Ayn Rand makes Andrei good to Kira because she wants the reader to like him, otherwise the funeral scene would have no meaning. Before I read the afterword, I interpreted his suicide as a surrender to the party, not as him understanding anything. He seems to be contaminated by Kira and be moved to say and do things he doesn't want.
"I think Rand sees having to change as a bit of a weakness, rather than seeing learning as a strength."
Ayn Rand thought people are born unequal, that some are born geniuses like her and some are born daft and no education can ever change that.
Women are stupid
My favorite part is how Kira decided to love Leo, a man who doesn't love her, who treats her like shit, who is actually the living opposite of everything that's important to her. She refuses to love Andrei, the man who loved and understood her, who would have been perfect for her and who could have given her everything she was promised in life, only she never understood. Even in a book written by a woman, women are fucking stupid. Perhaps she wanted Leo because she couldn't have him, and Andrei wanted Kira because he couldn't have her, but either way, Kira is stupid.

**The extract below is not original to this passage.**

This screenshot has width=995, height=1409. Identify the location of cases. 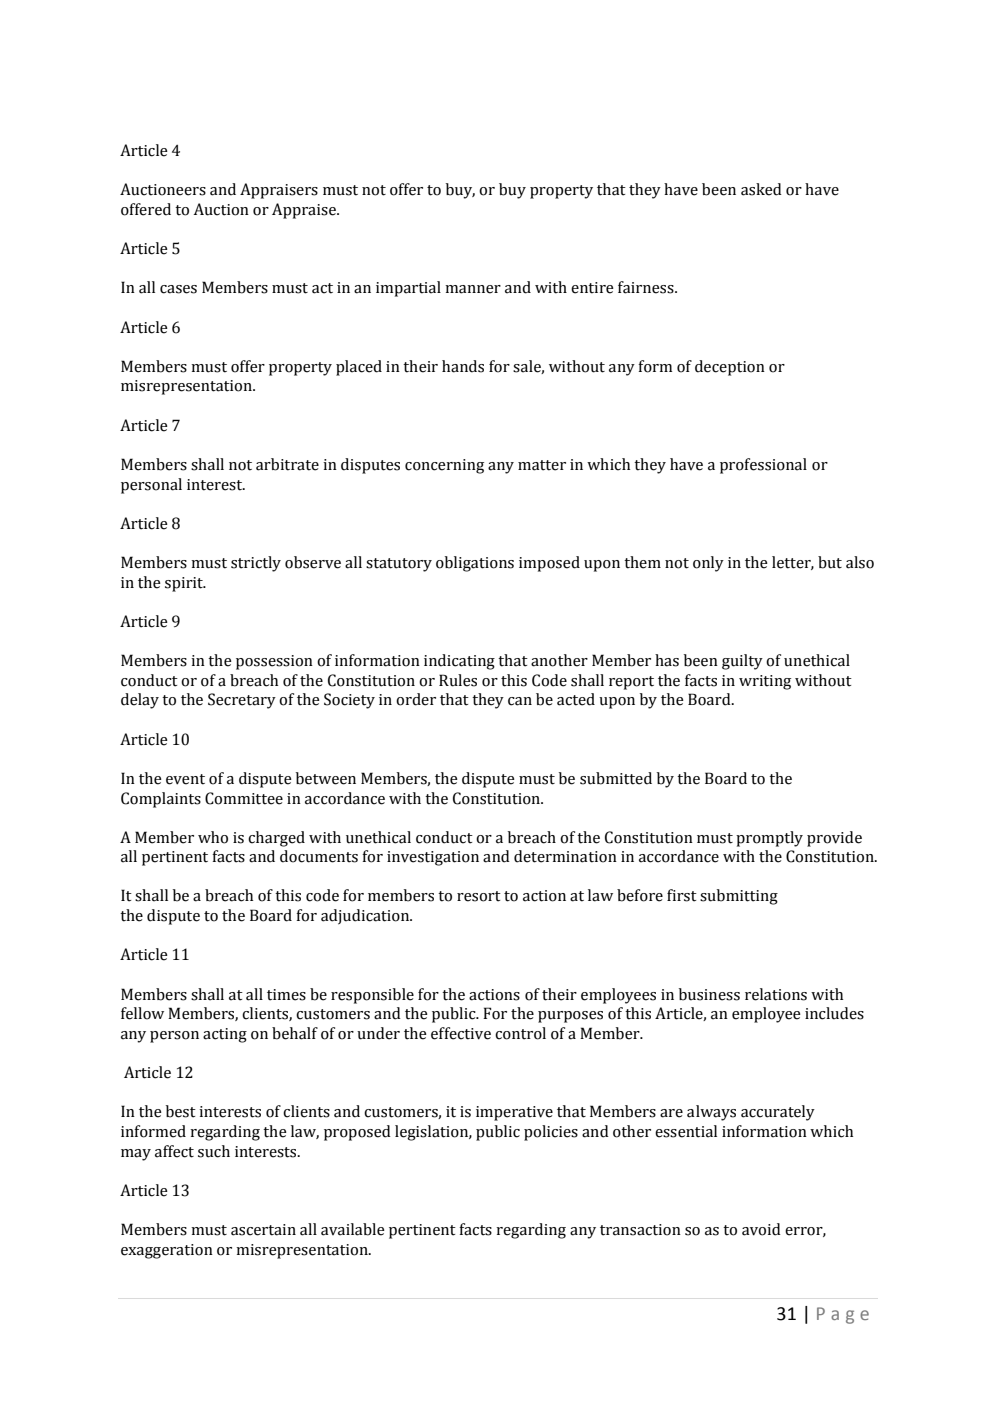
(178, 289).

If Rand truly preferred Leo to Andrei, that just shows how pathetic women really are.
Dominique is weird too but Dagny is awesome.
Kira is the best character in the book so whatever you think of her it seems hard to reach sexist conclusions.
To the person who things Women are stupid
That in fact is not true. Yes Kira makes some big mistakes but its for the man she has said she loves. Love is a strong thing and wont be torn down by a few mistakes. As for Rand preferring Leo over Aundrei, I say who cares? ITS A FICTION BOOK!!! Not real. Yes it is a Historical Fiction but still a fiction. So to you who says women are stupid you deserve to be slapped over the side of the head because women are not stupid because just like men they can make mistakes.